MC: You discovered that the microbiome was involved in the failure of the oral vaccine in EED. Can you expand on this and how we might seek to target the microbiome to avoid such a failure?
E: We will hypothesize that in order to “fix” the EED, we need to reset the microbiome. We would say that the judicious use of antibiotics followed by the restoration of a healthy diet would allow just such a reset. These patients could then be vaccinated to prevent the cycle of infection, malnutrition, inflammation and dysbiosis in the microbiome that underlies this disease.

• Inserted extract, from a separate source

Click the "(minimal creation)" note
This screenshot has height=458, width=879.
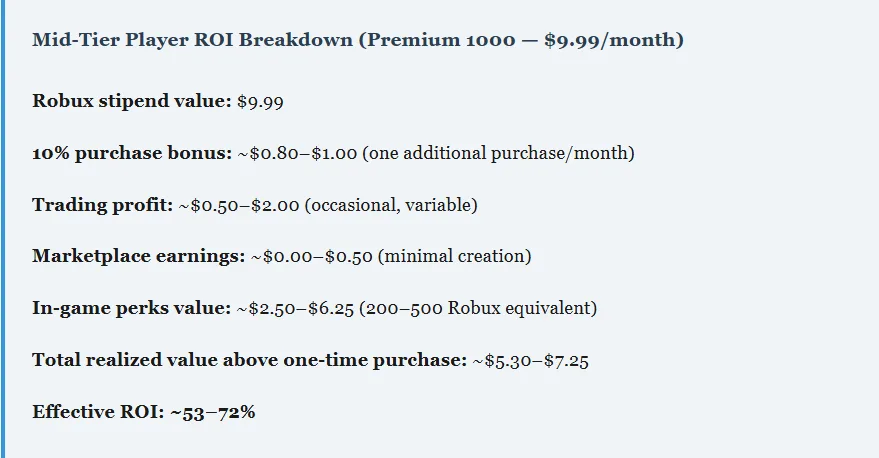[x=455, y=257]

MC: The study was done on mice. How might the results translate to humans?
E: We believe that our model reflects the human condition quite well and, as we have demonstrated, offers the possibility of mechanically testing what is going on with regard to the immune response and the microbiome that lead to the disease. We would like to see if any of the phenomena we have observed that cause EED in the mouse model are shared by humans with EED. Such findings would allow us to move forward with targeted therapies to restore gut health and mucosal immunity in patients with EED.
MC: What are your next research steps in this space?
E: We hope to collaborate with researchers studying oral vaccines in humans to see if our results are relevant to what happens in humans with EED. We think our model still has a lot to teach us about how the gut, immune system, and microbiome work together to respond to malnutrition.
MC: What else can be done to combat oral vaccine failure?
E: PRFIs need better toilets. We need the whole world to be able to safely manage their waste.
Timothy Hand was speaking to Molly Campbell, science writer for Technology Networks.